If you are like most runners you probably get confused after reading about the many shoes that are available and their purported benefits. Because of this many runners simply take the advice of fellow runners who have experienced wearing some of the different shoes. But if you listen to the hype put out by the shoe companies and perpetuated in running magazines (who always have one or two major issues devoted to shoe evaluation) you can become pretty well confused as to which shoe you need.

For example, according to several articles that I have seen, you can determine if you are a pronator or supinator if you look at the back of your shoes after placing them on a flat surface.  If they tilt inward, you may be an overpronator and thus require a motion-controlling shoe.  But if the shoes tilt outward, then you probably need a cushioned shoe.

How these conclusions are arrived at is not spelled out.  The reasons will probably never be given because research studies have shown that running shoes are not capable of doing all of the things they are touted to do.  In fact, many recent studies have shown that very often, shoes are the cause of injury and not effective in prevention.

The only exceptions to this may be the new minimalist shoes that have been introduced in the last few years.

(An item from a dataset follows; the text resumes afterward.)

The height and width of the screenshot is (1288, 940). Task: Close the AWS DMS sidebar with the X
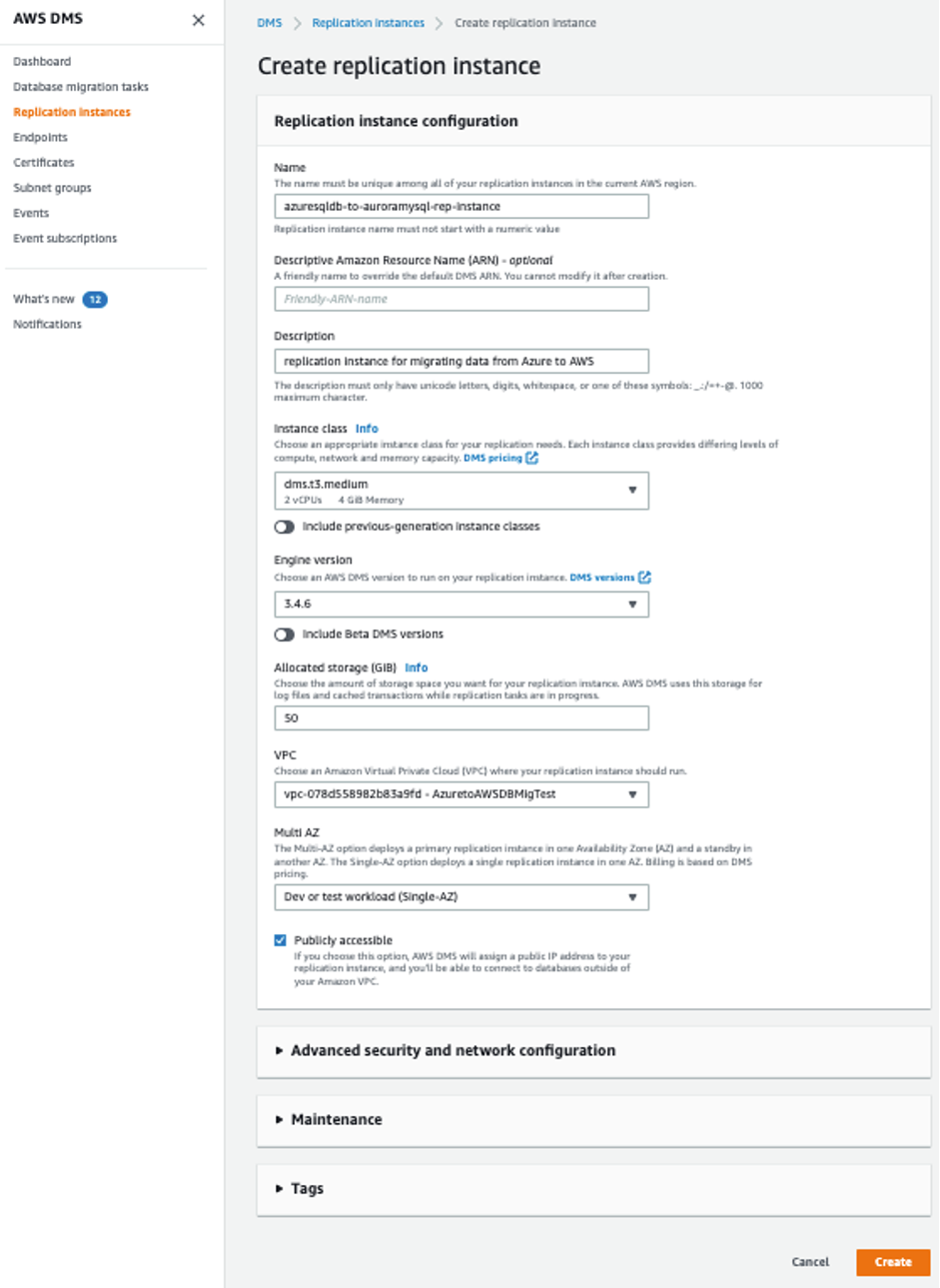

They are related to barefoot running and more or less force you to run more effectively by not landing on the heel. However, they still do not up to sure good running form.

They are however effective in prevention of some common running injuries caused by landing on the heel. But it should also be noted that they have caused many injuries because runners have not started wearing them in the most effective manner. Those who simply changed to minimalist shoes but continued doing the same workouts, overloaded the muscles and found themselves coming down with injuries.

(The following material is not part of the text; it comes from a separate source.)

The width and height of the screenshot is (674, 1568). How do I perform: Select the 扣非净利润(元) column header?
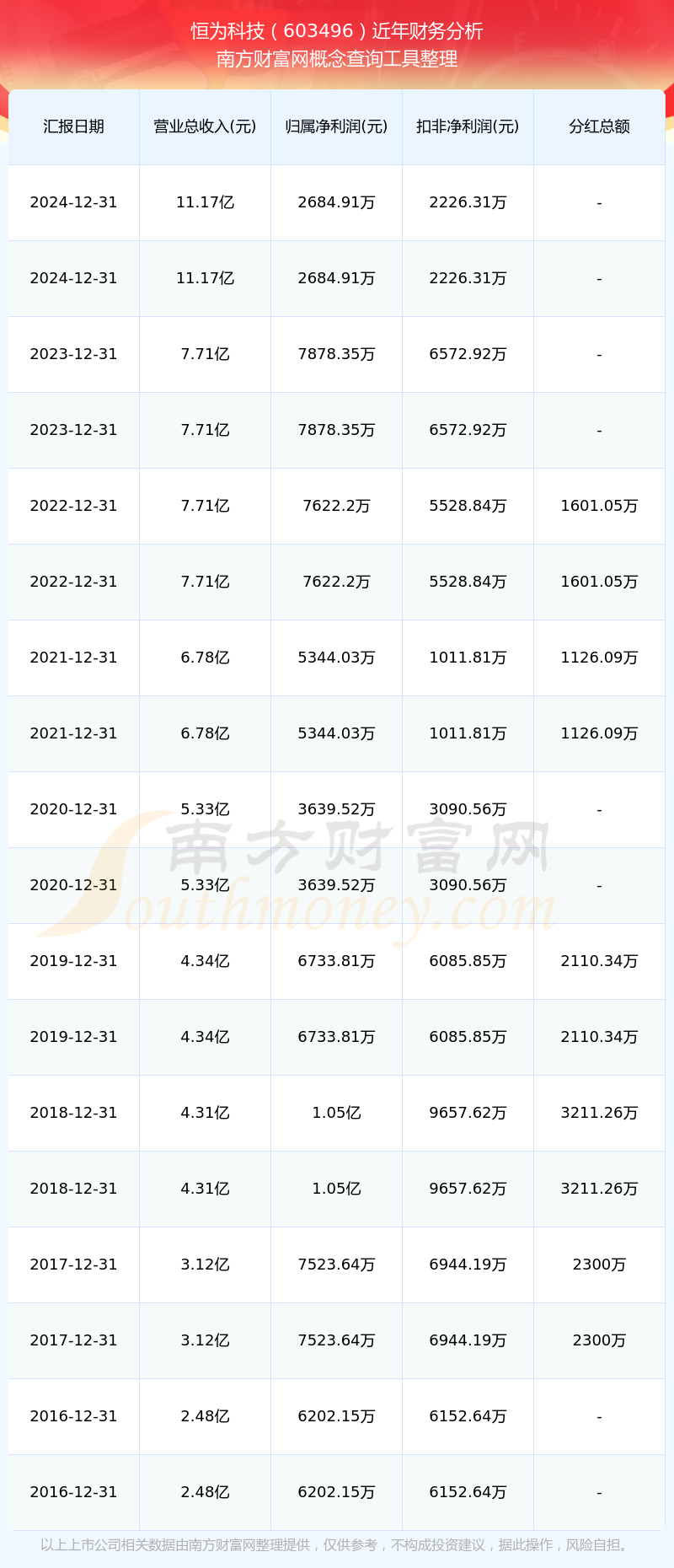(468, 126)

In regard to the regular running shoes, it is often stated that if your shoe has a high built up arch that cannot be compressed, it may be effective in preventing overpronation. What is not brought out is that it also does not allow your foot to function normally which includes some flattening of the arch and a resilient return to its original dome shape.

For this to happen you must have a relatively flat insole or an insole that has give to it.  The insole and the foot arch itself should allow for arch compression and a return to the dome shape on every step.  In this manner, you get some strengthening of the foot arch muscles and support structures. The other alternative is to do strength exercises to develop the underside of the foot.  Once the foot muscles and structures are sufficiently strong, you will not need any outside support. At this time, buying what may very well be the safest and cheapest shoe would be sufficient, as long as it is comfortable for you, has ample flexibility and room for full movement of your toes and foot arch.  Do not rely on shoe hype. Almost all running shoes cannot function well enough to prevent injuries and still allow your foot to function normally.